全长转录组(Full-length transcriptome)是基于 PacBio(Pacific Biosciences) 或 ONT(Oxford Nanopore Technologies) 三代测序平台,富集mRNA后无需打断拼接,直接获得包含5’UTR、3’UTR、polyA尾的mRNA全长序列及完整结构信息,从而准确分析有参考基因组物种可变剪接及融合基因等结构信息,克服无参考基因组物种转录本拼接较短、信息不完整的难题(图2)。
在全长转录组基础之上,ONT - 三代测序平台的直接RNA测序(Direct RNA-seq),相对于传统的 反转录cDNA - PCR扩增(二代和三代RNA-seq测序都有相应的建库方案)流程,其能够保留并检测天然RNA碱基修饰信息,还原真实RNA特征,也省去了传统 RNA m6A甲基化修饰繁琐的实验检测步骤, 如 MeRIP-seq/m6A-seq和m6A-SEAL-seq等 。
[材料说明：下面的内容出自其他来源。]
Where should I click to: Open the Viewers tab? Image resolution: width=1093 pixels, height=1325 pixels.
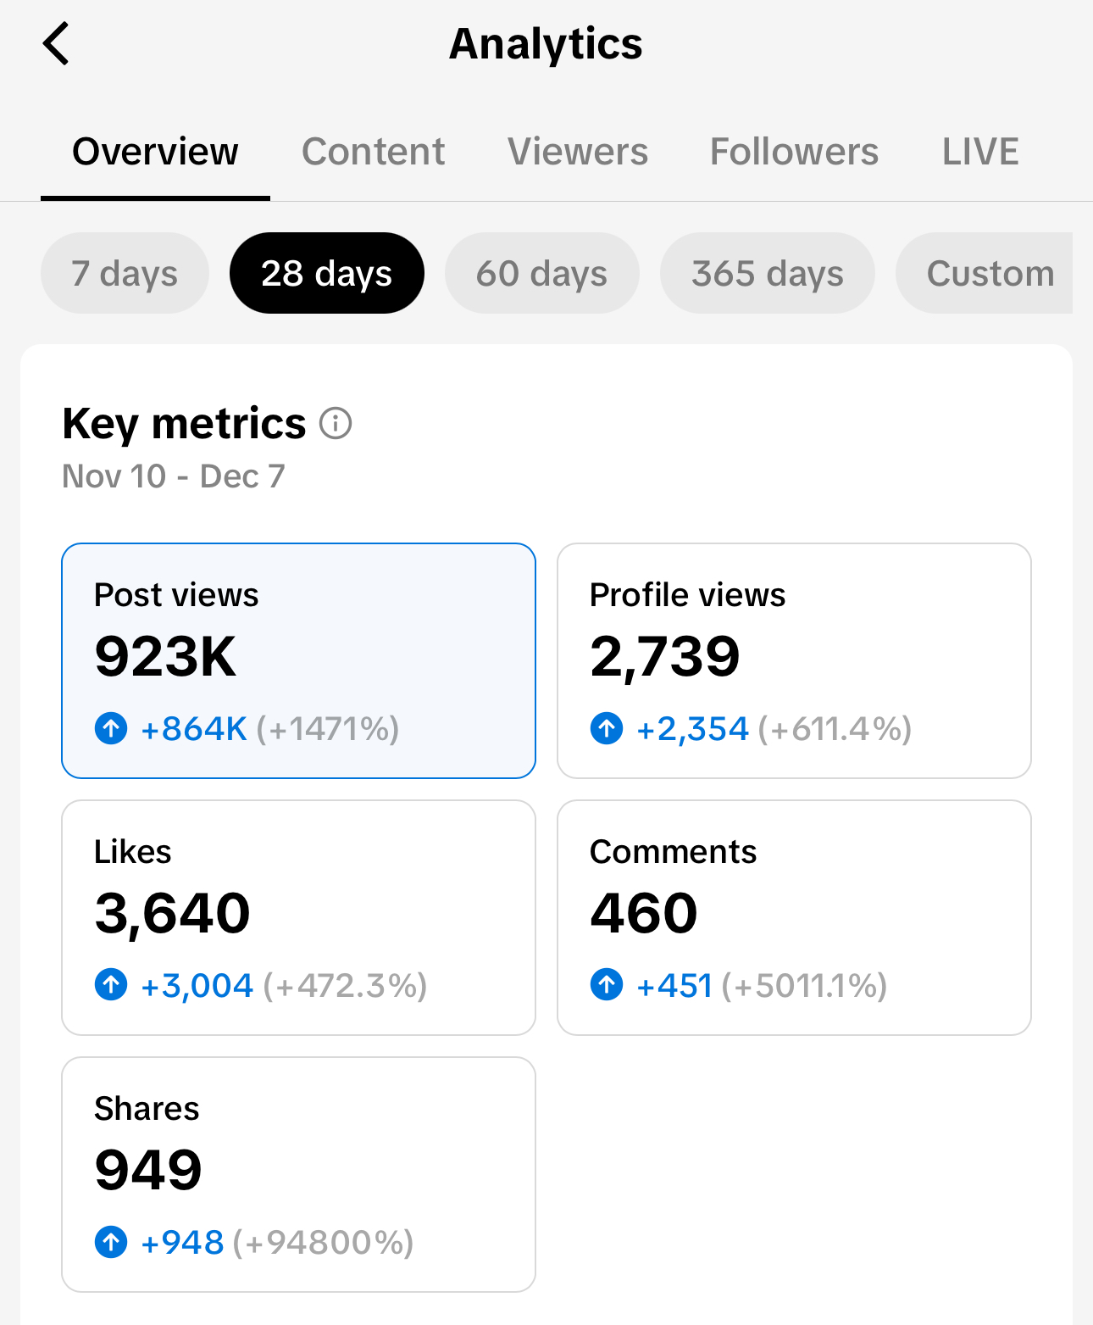[578, 152]
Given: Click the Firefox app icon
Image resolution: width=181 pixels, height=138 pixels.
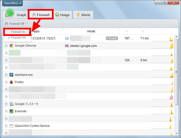Looking at the screenshot, I should click(11, 82).
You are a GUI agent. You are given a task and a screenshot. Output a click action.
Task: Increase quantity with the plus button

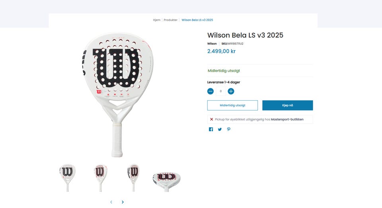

超过95%的已发表的RNA-seq数据(Short Read Archive,SRA数据库)都是由以Illumina平台为代表的短读长(short-read)第二代测序技术平台生成的(1)。由于短读长cDNA测序方案的几乎涵盖了所有公开可用的mRNA-seq数据,这个技术作为RNA-seq的基准,这一部分也主要围绕mRNA的测序为主要内容。长读长cDNA测序和最近的直接RNA测序方法将很快对二代测序平台主导地位构成挑战,因为寻求能够提高转录本/异构体水平上的分辨率和想要获得RNA碱基修饰的需求在不断涌现。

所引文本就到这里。